Today a new refrigerator was delivered to our house. Our old one came with the house when I bought it thirteen years ago, and it had done it’s time. We are all closer to 6 feet tall in this household than to the floor, and crouching down to find the vegetable drawer was taking its toll. The old fridge had begun to feel like the wardrobe in Narnia; so many things would disappear or spoil and we never seemed to find them in the back caverns of that old GE model.
Two days ago I began to remove all the photos, magnets, and clippings that were on on the old fridge when all of a sudden I was overcome by sadness at the passing of time. A magnet or a photo would remind me of a certain time in Ballet Boy’s childhood, and tears began to stream down my face as I thought about what the next few years might bring. Pretty soon I was sitting on the floor of my kitchen, having a complete meltdown.
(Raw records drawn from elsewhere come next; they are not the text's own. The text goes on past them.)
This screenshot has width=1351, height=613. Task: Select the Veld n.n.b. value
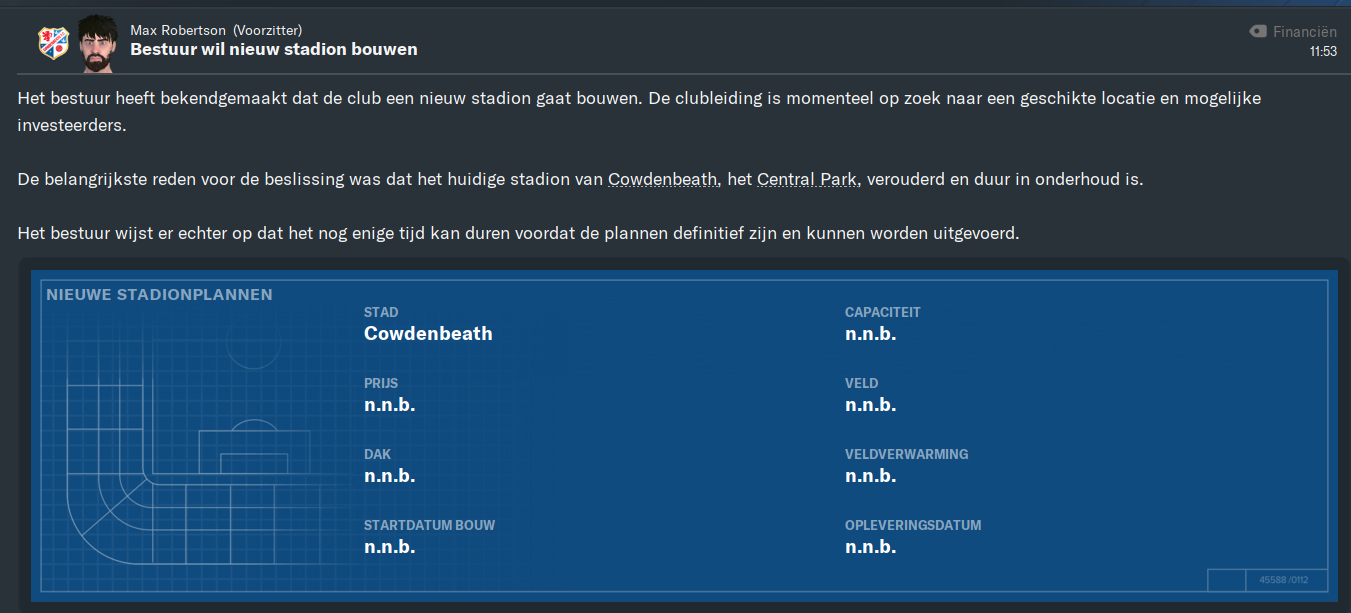click(870, 405)
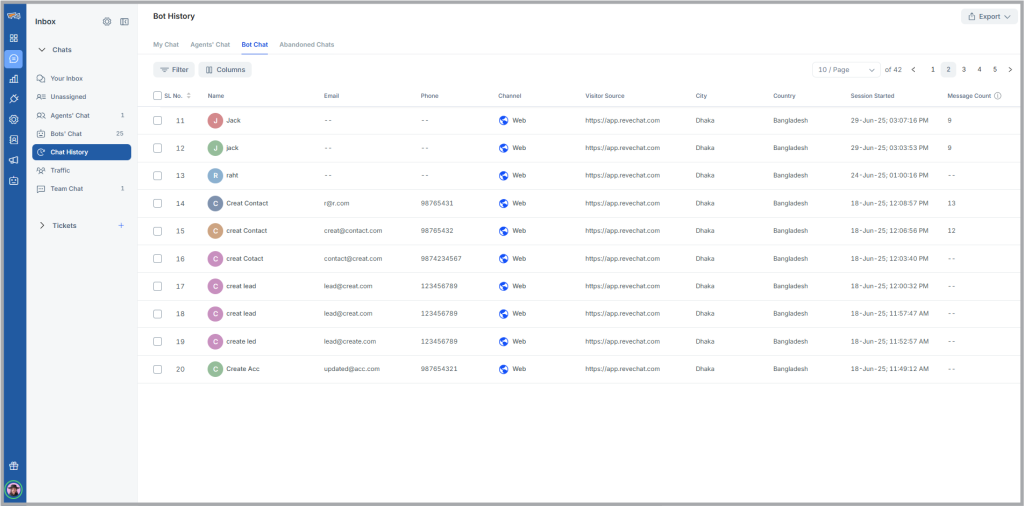
Task: Open Inbox settings gear icon
Action: tap(107, 21)
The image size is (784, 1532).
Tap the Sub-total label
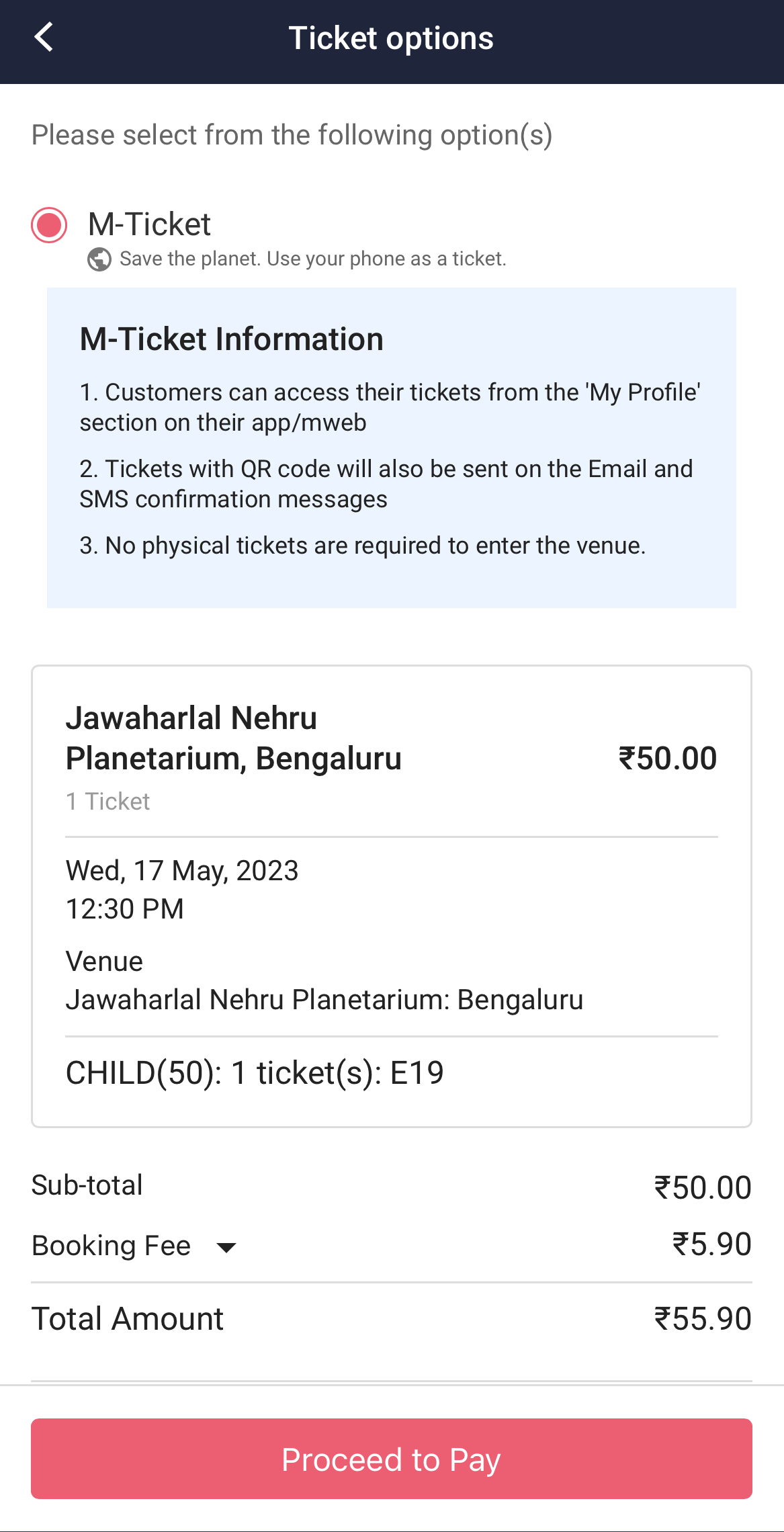coord(87,1185)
None of this was rational. I am beyond happy to have a new fridge that is clean and bright in my kitchen with the freezer on the bottom and a water maker that actually produces water unlike the old one.
I’m also thrilled for what the future holds for Ballet Boy. He has been accepted into a six week program with the Houston Ballet on merit scholarship and will be leaving June 20. San Francisco Ballet, Pacific Northwest Ballet and the Harid Conservatory all gave him full tuition scholarships. Harid threw in room and board, too, and named him a finalist for the Marcelo Gomez scholarship that would pay for half of his expenses if he decided to attend year-round. We chose Houston because they have a company, a training company for younger dancers called Houston Ballet II, and dorms for some of the kids attending year-round. Ballet Boy will audition this summer to go away in the fall to dance intensively while finishing high school online.
This is why I was bawling my eyes out the other day. Many people have asked me if I’m ready to send Ballet Boy away. How can you be ready to send your 15 year old off to a private school? These are fragile years, where my son is beginning to express his own character more, sometimes by becoming very critical of his father and I, sometimes just by shining. Although the criticism and negativity can be hard to stomach, it is necessary for him to mature and become autonomous. The shining, well, I still want to be a part of that.
This weekend he had his final dance recital with his dance school, the Nolte Academy. They always include a daughter-daddy dance, which he talked me into doing last year. I accepted more public humiliation this year. I mean, it’s kind of cute or funny to watch middle aged men dance with their daughters, but I just feel awkward as a woman. I fully admit to watching everyone else and being about a beat behind on all of the steps. The dads in my son’s age group all wore goofy wigs and even pink leopard mini skirts for some of the dances. I stuck to the black tie that they told us to wear, thinking I can’t really pull of the clown thing.
For the final dance, I turned around and was surprised to see Ballet Boy in a Beyonce-worthy outfit: black sheer leotard and tights. We couldn’t stop laughing the whole dance. He was able to shine, feeling safe enough in that environment and with me to express his love for Beyonce.
I tell myself that we will still have these moments when he is miles away. We can Skype, talk, text and I will visit as often as I can.
Ready or not, I will let him go. This kid is going to go far; Houston Ballet is the big time. After all the hard work and sweat he has put into dancing, I’m not going to let a little nostalgia hold him back. He has one more hoop to jump through to be accepted, and then if we can afford it, off he will go. In the meantime, there will be lots of hugs as I enjoy the next few weeks with him around the house a little more now that school is out.